Commonwealth and Council

Give, Up. at Frieze No. 9 Cork Street

Danielle Dean, EJ Hill, Nikita Gale, P. Staff

Images

For the inaugural edition of Frieze No. 9 Cork Street, Commonwealth and Council presents Give, Up., featuring new work by Danielle Dean, EJ Hill, Nikita Gale, and P. Staff. 


“give, up.”—the familiar phrase of surrender détourned with a comma, glowing green amid popcorn clouds in EJ Hill’s neon installation A Directive—suggests a lighter take on resignation before the world’s impending collapse; if the sky is falling, we must take flight. This ludic admonishment to uplift also holds within it the kernel of abundance, a vision of mutual care and giving that shines through the cracks in our zero-sum world, with its systemic violence and strife—let it all fall. The dream lives silently in us, awaiting the day; when the lights go out, you’re there.


Similarly, Nikita Gale’s sculptures plumb the alleyways of obfuscation and avoidance for new openings. RECORDING indexes fugitive improvisations of terrycloth, petrified in concrete. Performance and gesture are rendered permanent yet illegible, resistant: I was here—but who? The subject slips away undetected, leaving behind only this confounding talisman, perhaps a waypost for others on the same path. In LEARNING, a small chair caked in concrete displays a miniature ruin. Embedded spotlights illuminate the little scene as well as a spot on the floor, beyond the sculpture’s footprint, where something has yet to appear, or has come to pass without a trace. These unsettling ciphers point to hidden potentials that lie outside what appears and what is known, indicating the limits of surveillance—and ways around it. 

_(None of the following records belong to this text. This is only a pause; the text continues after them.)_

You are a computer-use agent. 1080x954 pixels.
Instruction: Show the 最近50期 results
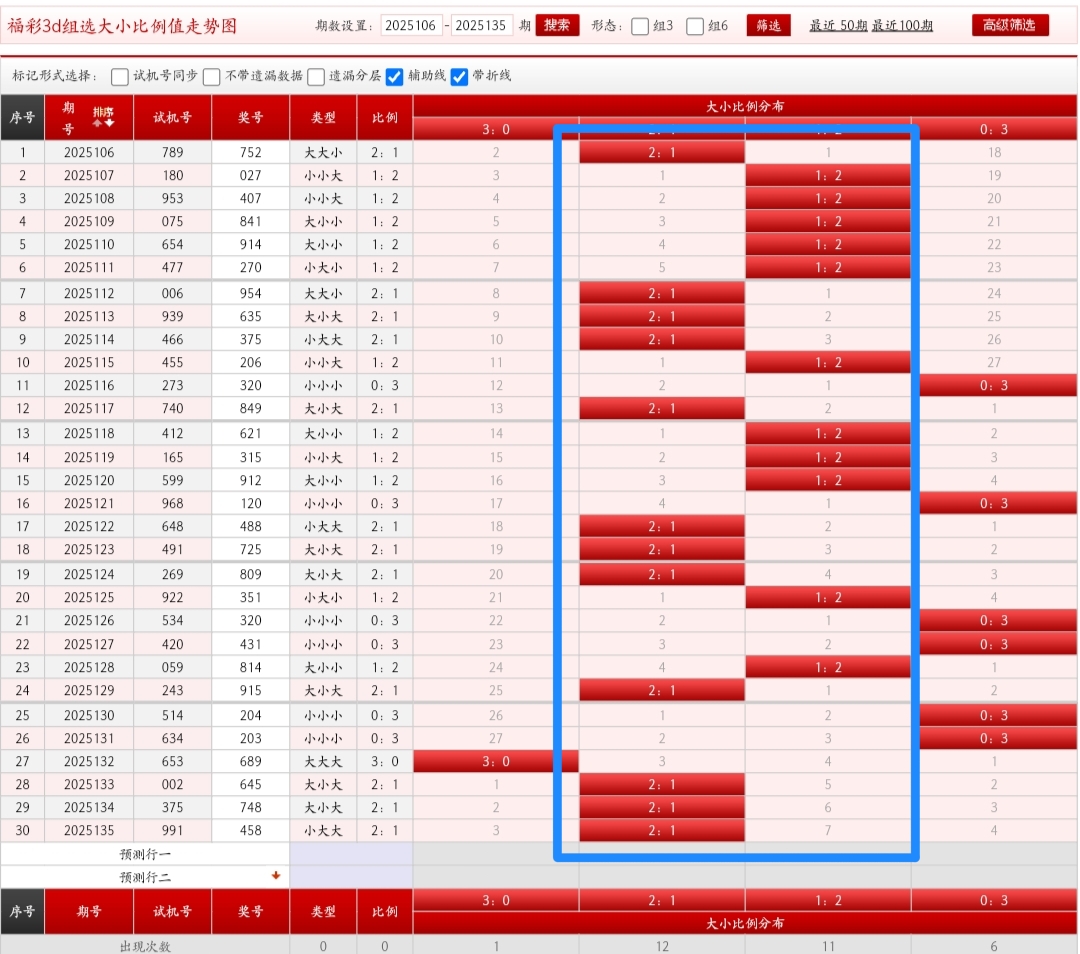(x=838, y=26)
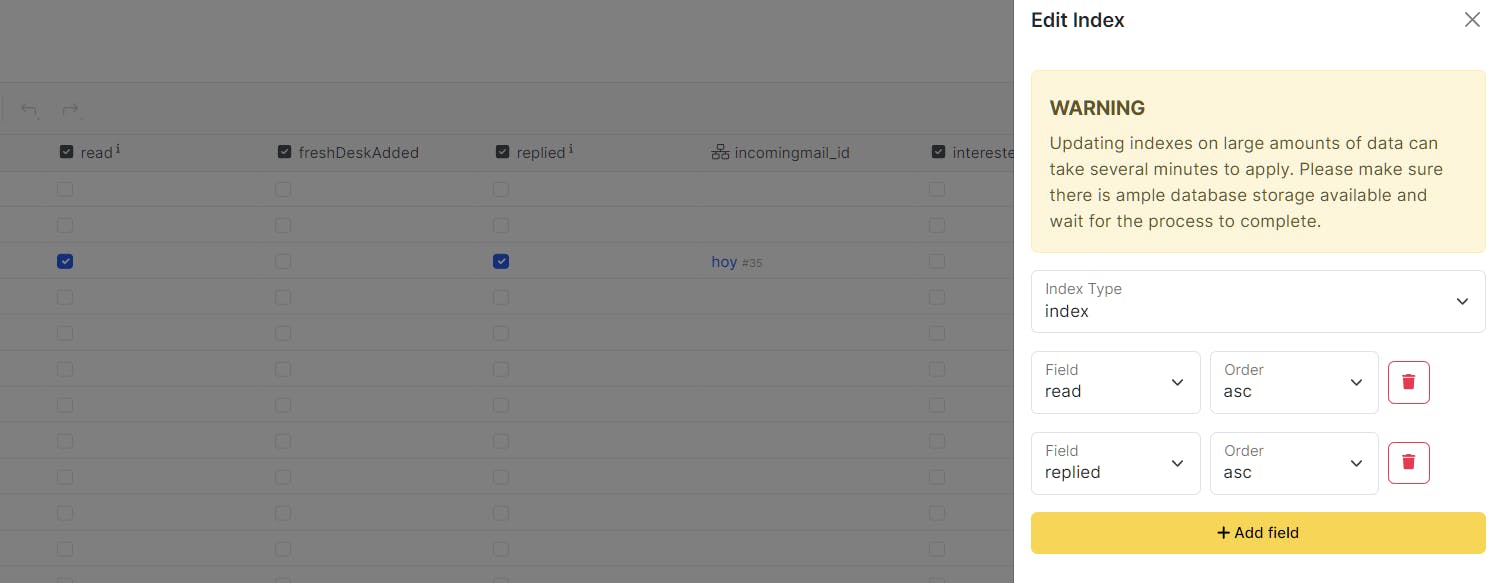Image resolution: width=1491 pixels, height=583 pixels.
Task: Click the redo arrow icon
Action: point(71,109)
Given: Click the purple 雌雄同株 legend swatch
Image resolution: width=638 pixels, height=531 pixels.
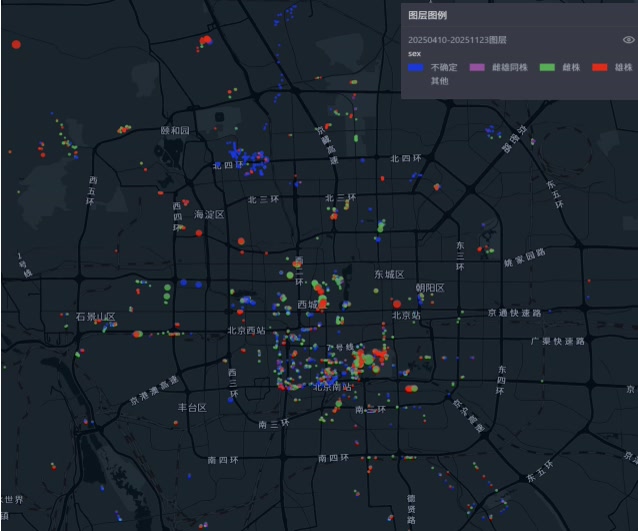Looking at the screenshot, I should coord(476,67).
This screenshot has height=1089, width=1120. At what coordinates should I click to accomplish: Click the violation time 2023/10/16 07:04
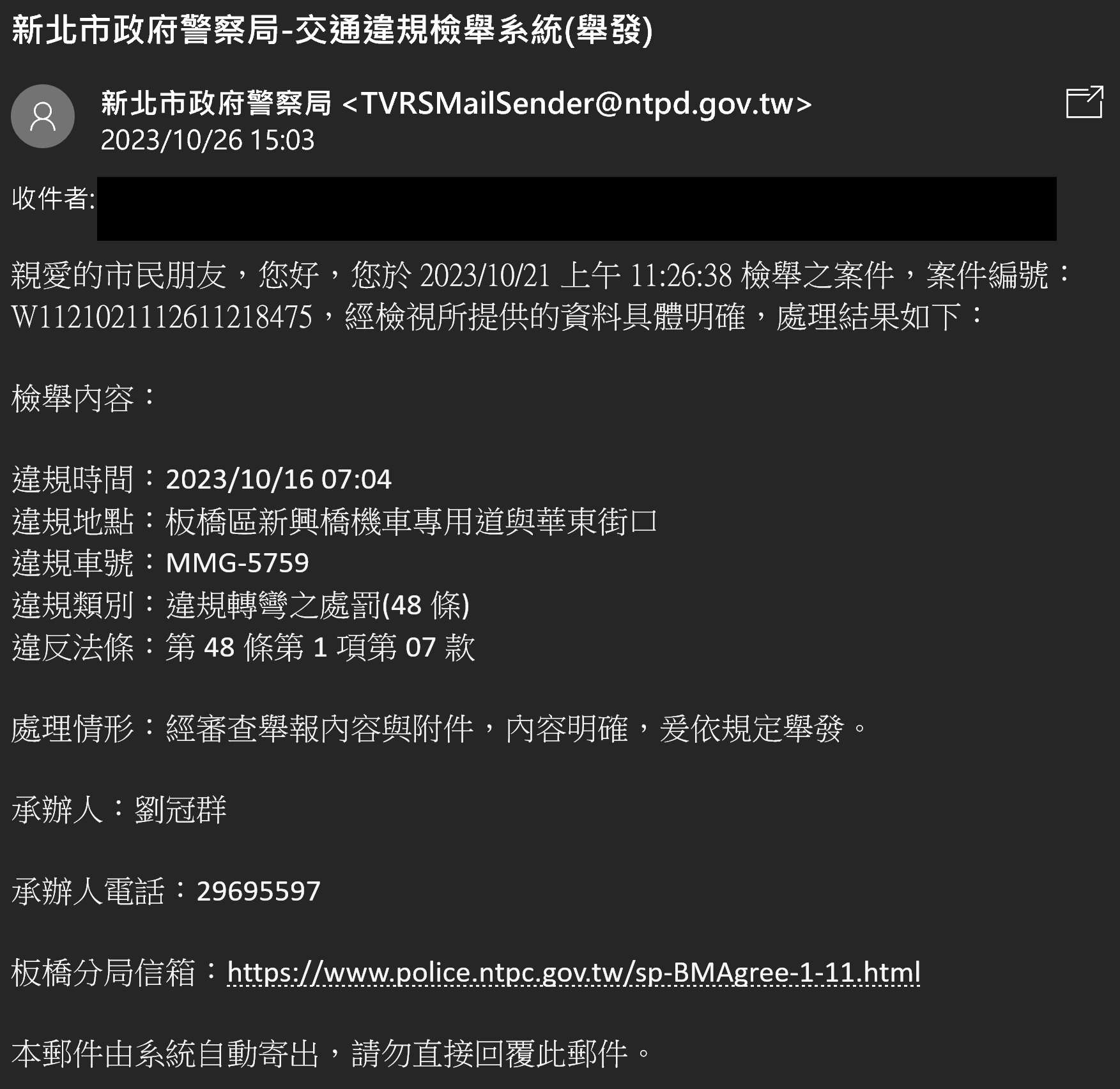pos(279,480)
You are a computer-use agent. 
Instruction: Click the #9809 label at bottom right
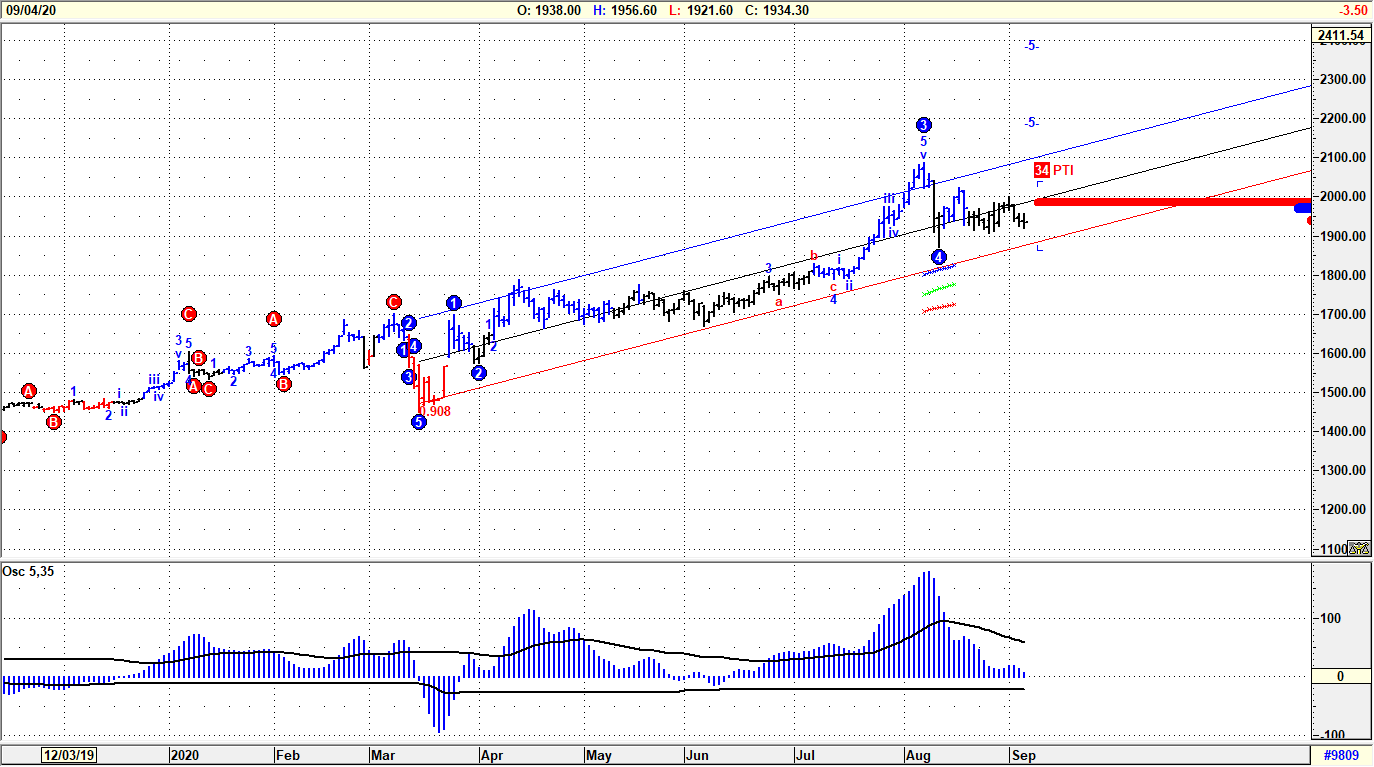point(1341,756)
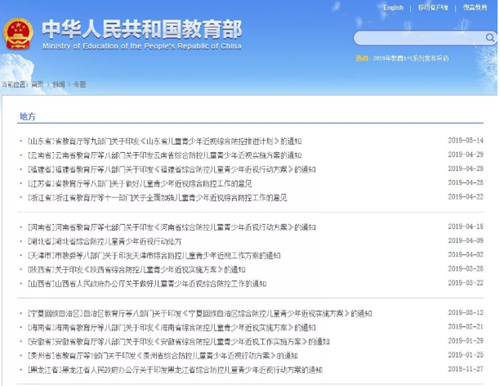Open the 湖北省 myopia action prescription link
This screenshot has height=386, width=500.
pyautogui.click(x=105, y=241)
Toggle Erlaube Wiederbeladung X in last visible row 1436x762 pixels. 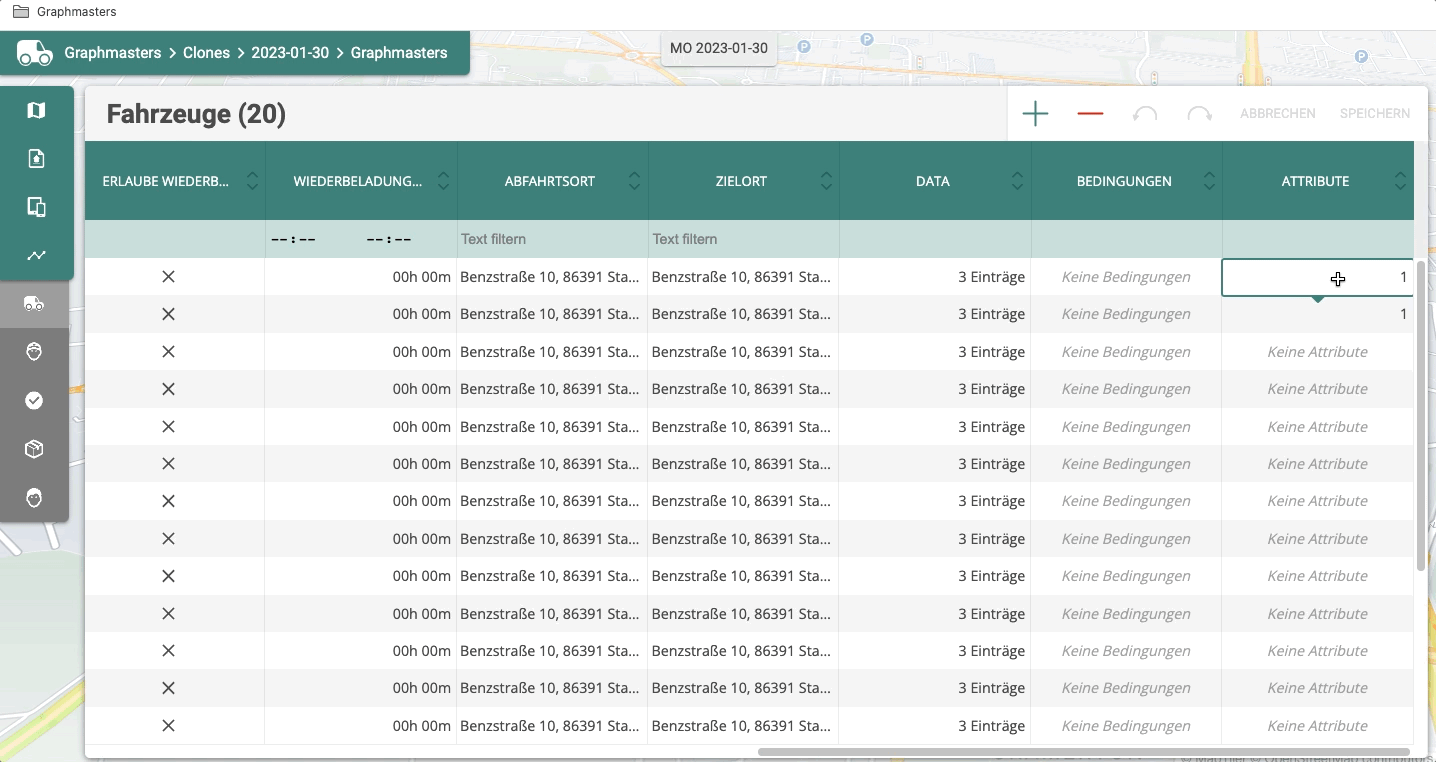click(x=168, y=725)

In new work by P. Staff, resin panels offer up photographic pairings of young men pissing in their own mouths and erotically gaping stone gargoyles, as well as scenes of cattle awaiting slaughter—linking modern excess with ritual fetishism and sacrifice while setting off the mechanical routineness peculiar to the contemporary iteration, where piss-drinking and industrialized animal cruelty are both actions emptied of desire. Scatterings of bone, ash, nail clippings, and hair cannot summon magic enough to reanimate these blank, disaffected specters, nor impede their all-pervasive economy, where every image is just another image. But the subtle technologies of desire persist within these offerings, and this ritual act continues returning disruptive glimpses of the world through a glass, darkly—perhaps especially when the images themselves are devoid of meaning.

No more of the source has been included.